Monday, November 25, 2024

Is Your Conceptual Model Logically Sound?

Introduction

In the last few posts, I've been talking about flaws in your conceptual model that can make your model run slowly (i.e., it is an inefficient use of your time). Making poor choices about landscape themes can blow up the size of your model dramatically and make it nigh on impossible to properly do QA (or even figure out what is happening).

However, it is also possible to have a reasonable implementation of a flawed conceptual model. This is a model that, while semantically and syntactically correct, doesn't pass the smell test for how the real world works. For this exercise, I'm going to present snippets from real client models that illustrate both kinds of problems, without disclosing where they came from.

Exhibit 1 - 9 Theme Model


Exponential Growth in Columns


Almost 12 GB of RAM required

We see by the exponential growth in the number of columns by planning period, that there's something undesirable going on. For a model with only 9 themes and 20 planning periods, that is a very large number of columns that requires a lot of computer memory (almost 12 GB). Where to start?

Landscape Woes

The model identifies harvest settings, which makes this essentially a stand-based model. They used _INDEXing in the LANDSCAPE section to associate net area, and harvest method proportions to each unit, rather than using themes and the AREAS section. 

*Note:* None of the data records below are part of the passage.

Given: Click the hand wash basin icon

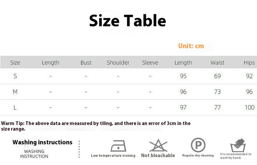Looking at the screenshot, I should 238,145.
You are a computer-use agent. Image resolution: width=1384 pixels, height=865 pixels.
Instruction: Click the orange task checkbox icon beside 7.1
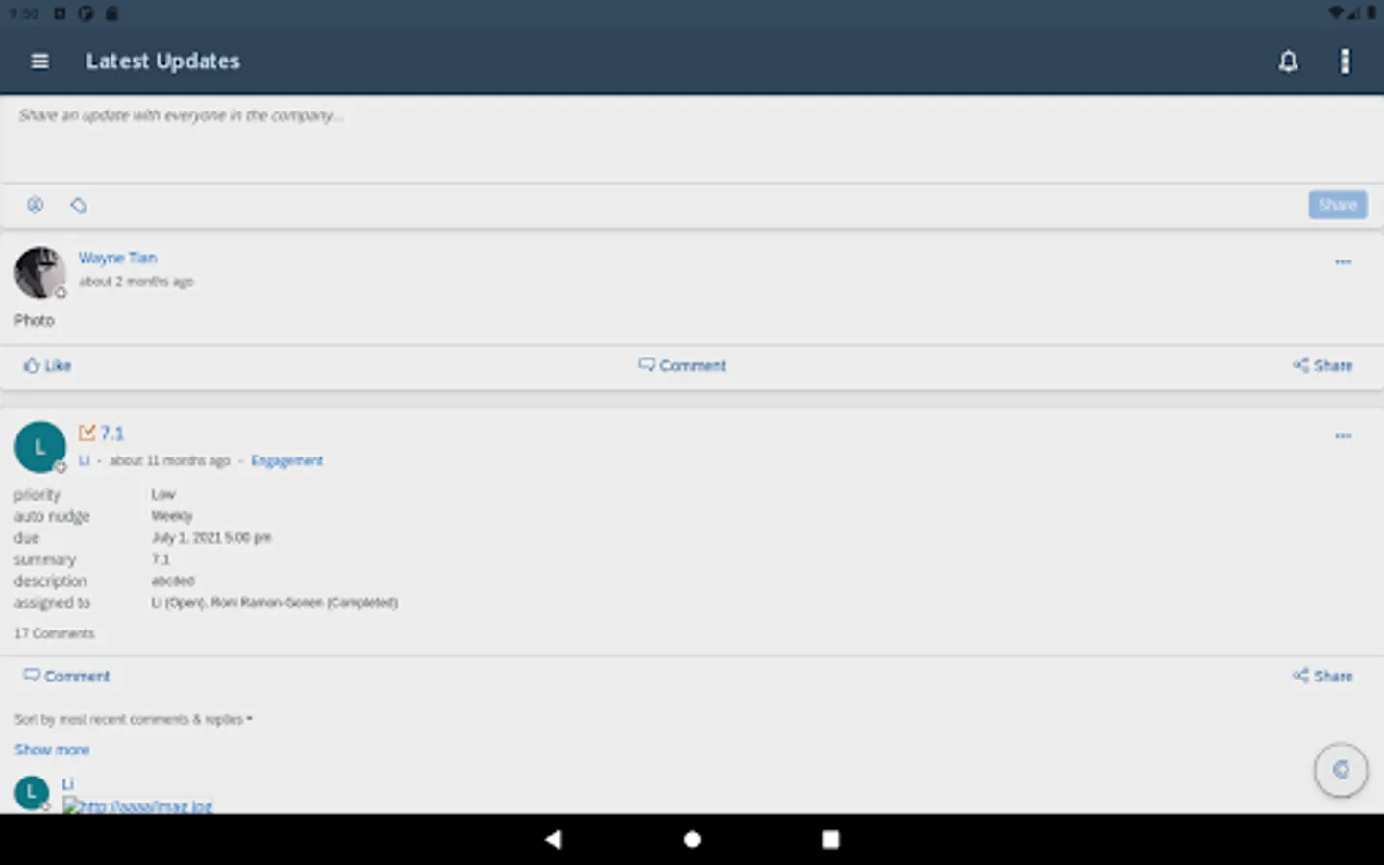(x=87, y=433)
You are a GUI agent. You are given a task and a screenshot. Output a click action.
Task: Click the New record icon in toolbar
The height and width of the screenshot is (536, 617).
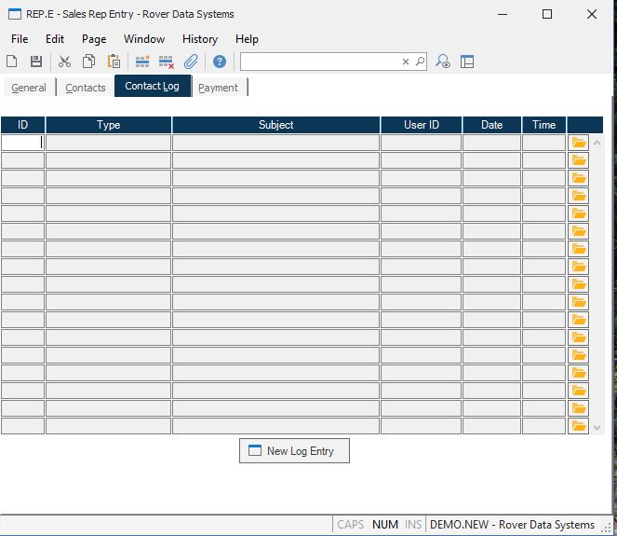point(12,62)
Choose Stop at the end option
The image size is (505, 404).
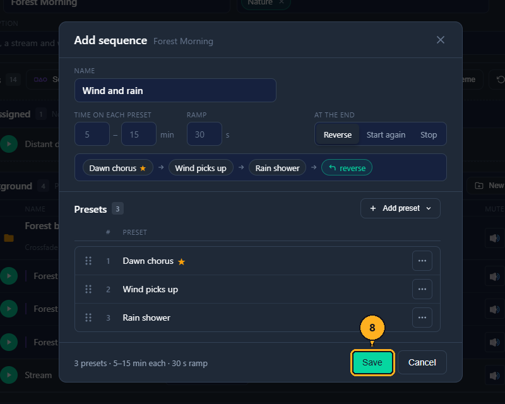pos(429,134)
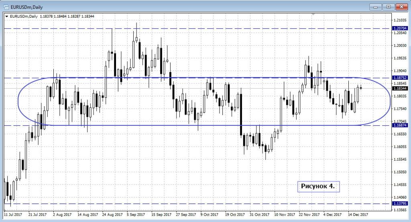Click the 1.13795 price level tag

tap(400, 204)
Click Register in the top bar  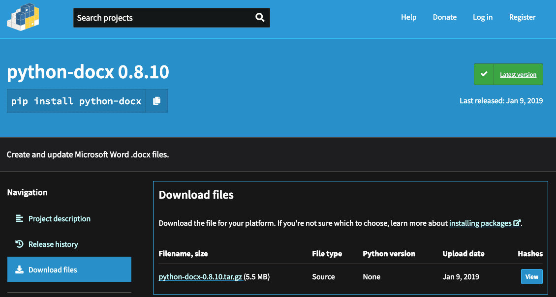[x=522, y=17]
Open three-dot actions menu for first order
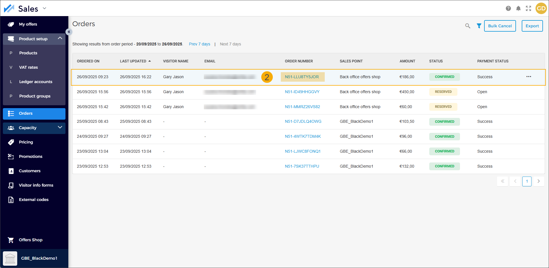 point(529,77)
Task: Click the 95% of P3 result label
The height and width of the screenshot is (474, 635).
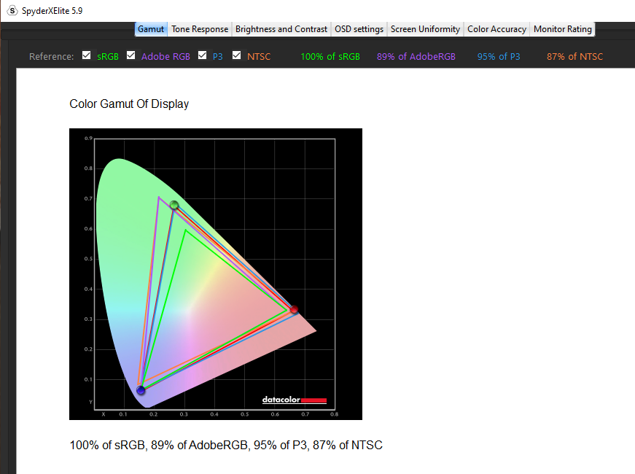Action: pos(499,57)
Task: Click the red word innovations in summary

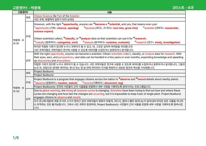Action: click(x=63, y=61)
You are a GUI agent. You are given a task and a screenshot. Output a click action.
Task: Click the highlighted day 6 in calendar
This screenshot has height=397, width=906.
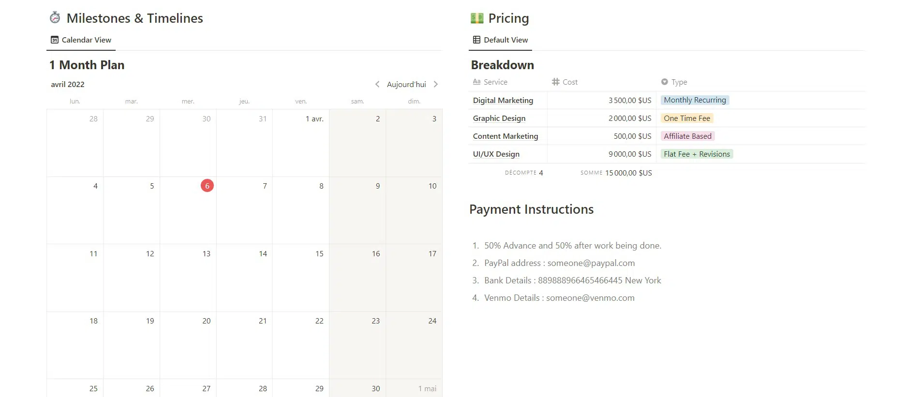pos(207,186)
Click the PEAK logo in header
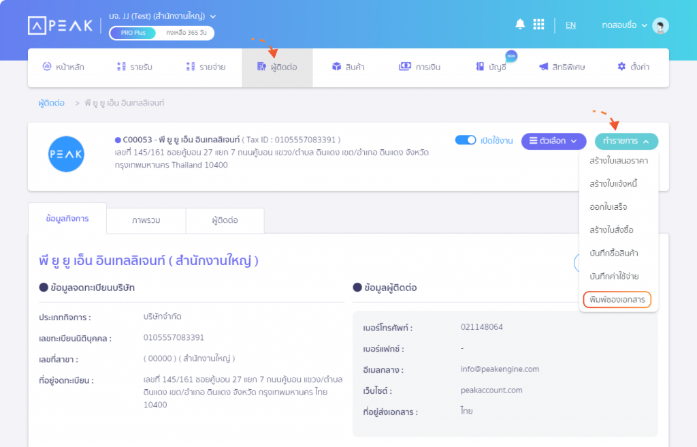This screenshot has width=697, height=447. coord(62,25)
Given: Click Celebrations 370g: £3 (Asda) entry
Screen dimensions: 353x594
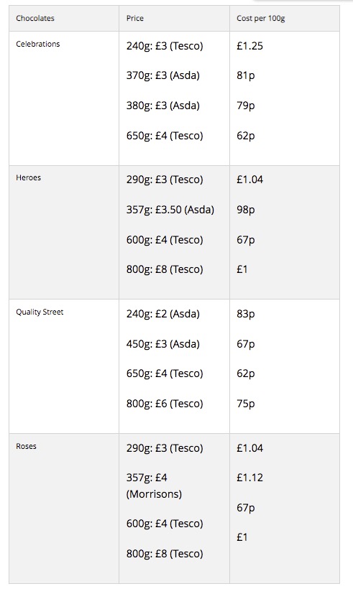Looking at the screenshot, I should tap(163, 75).
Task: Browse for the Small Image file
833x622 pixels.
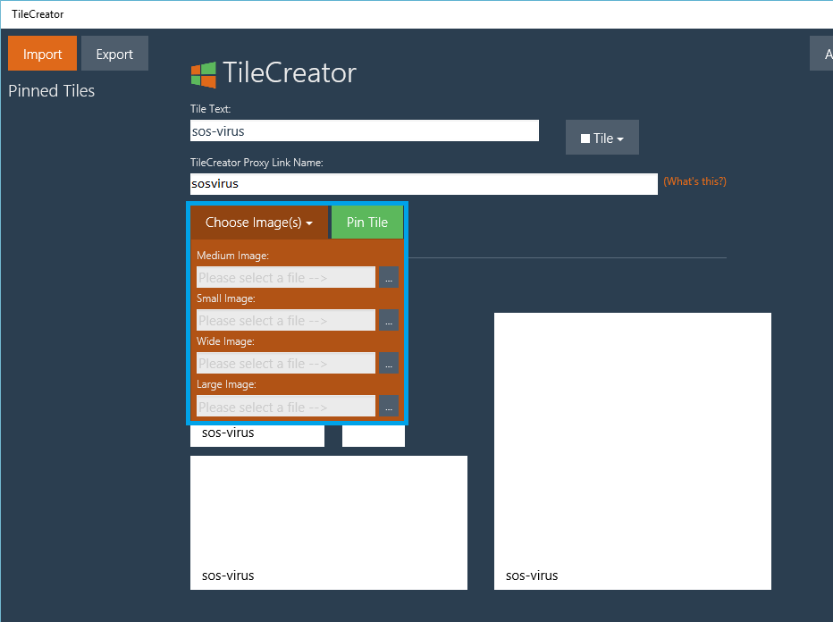Action: tap(388, 320)
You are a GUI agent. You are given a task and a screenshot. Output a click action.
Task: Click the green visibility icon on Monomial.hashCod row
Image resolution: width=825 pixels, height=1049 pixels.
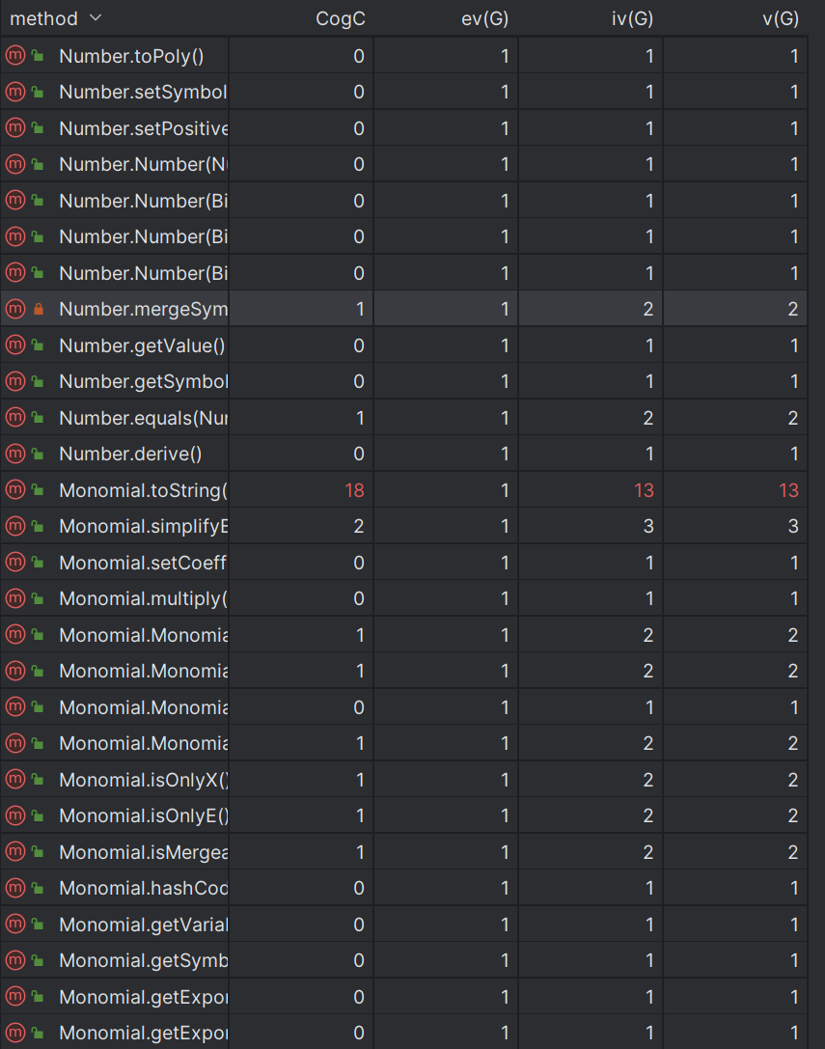click(x=39, y=888)
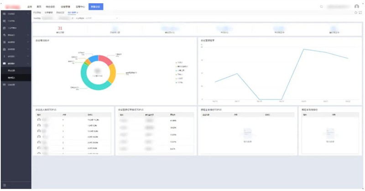Open the user avatar profile icon

pyautogui.click(x=357, y=6)
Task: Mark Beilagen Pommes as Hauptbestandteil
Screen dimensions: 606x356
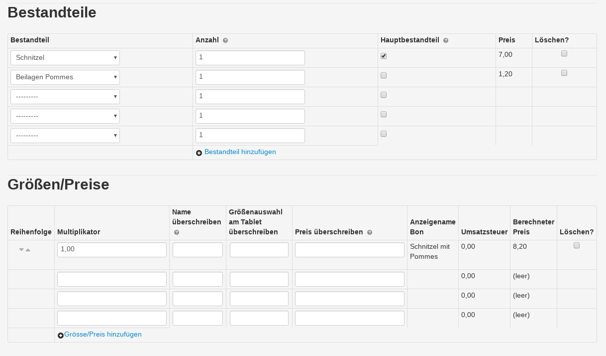Action: coord(384,75)

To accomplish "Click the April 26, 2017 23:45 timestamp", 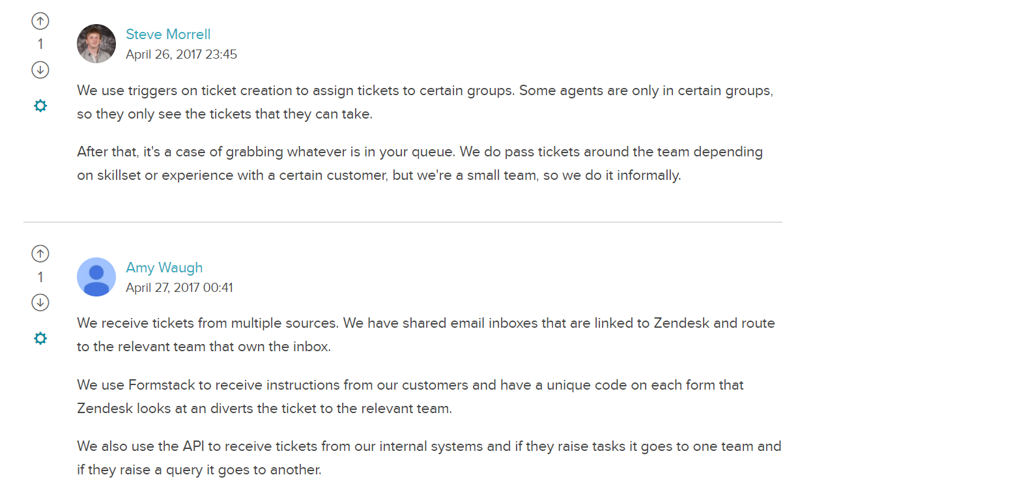I will coord(181,54).

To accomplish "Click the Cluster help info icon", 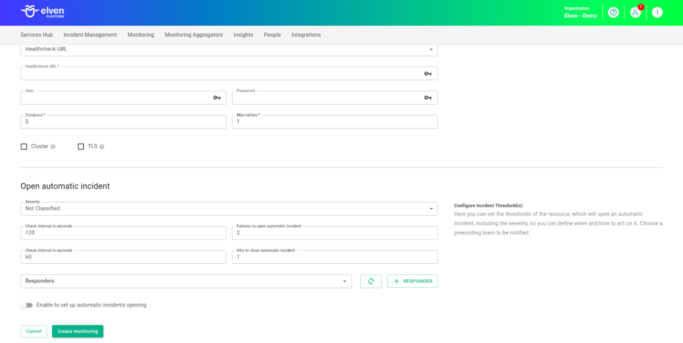I will point(53,147).
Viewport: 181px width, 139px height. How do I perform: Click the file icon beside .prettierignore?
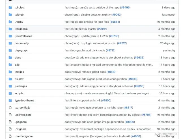point(10,136)
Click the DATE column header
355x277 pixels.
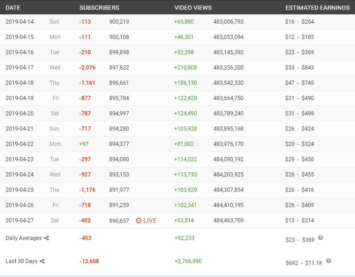pyautogui.click(x=13, y=8)
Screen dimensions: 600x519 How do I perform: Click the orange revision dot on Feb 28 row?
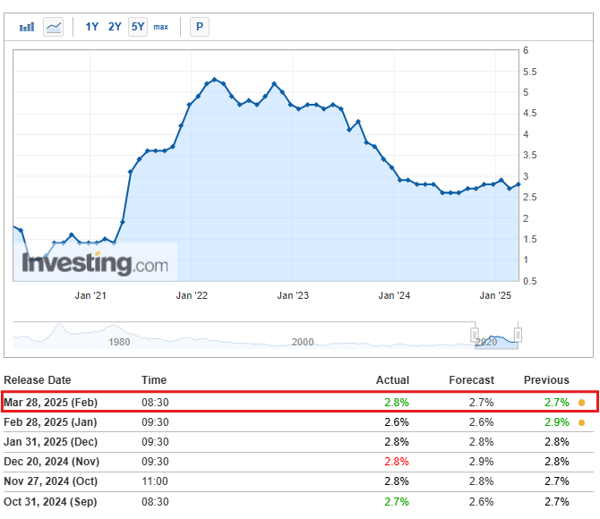click(x=581, y=422)
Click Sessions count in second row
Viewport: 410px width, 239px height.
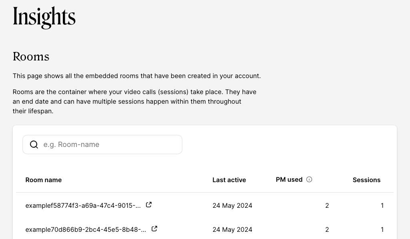(382, 229)
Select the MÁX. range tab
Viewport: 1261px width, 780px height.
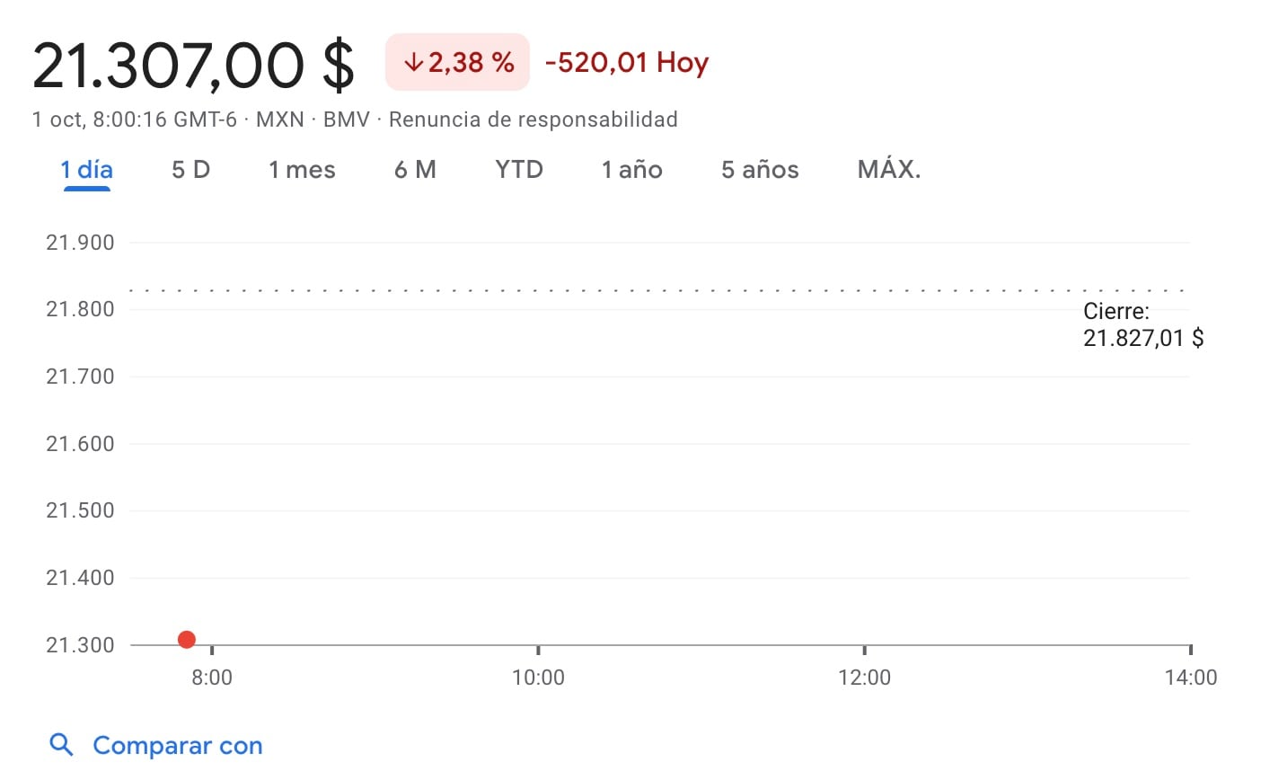pos(889,170)
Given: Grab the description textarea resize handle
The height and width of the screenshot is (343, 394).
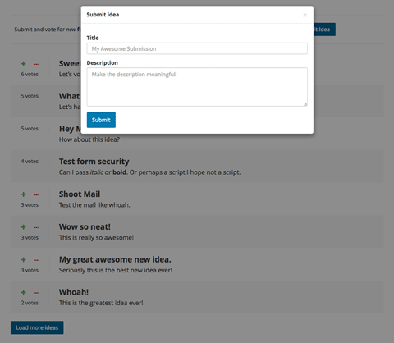Looking at the screenshot, I should pyautogui.click(x=305, y=104).
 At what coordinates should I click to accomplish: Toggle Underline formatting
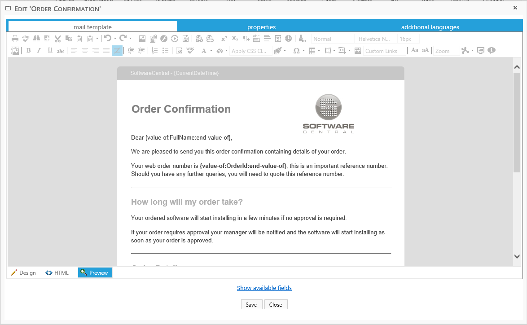[x=50, y=51]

1431 _INDEX(yOpArea=56.0,yGroundProp=0.00,yLineProp=1.00,yHeliProp=0.00)
1433 _INDEX(yOpArea=96.9,yGroundProp=0.00,yLineProp=0.28,yHeliProp=0.72)
1434 _INDEX(yOpArea=62.3,yGroundProp=0.05,yLineProp=0.33,yHeliProp=0.62)

I dislike this approach because you cram too much information into a single attribute (stand ID), and so when you want to identify sub-groups, you need a bunch of *AGGREGATE definitions. This just makes things unwieldy.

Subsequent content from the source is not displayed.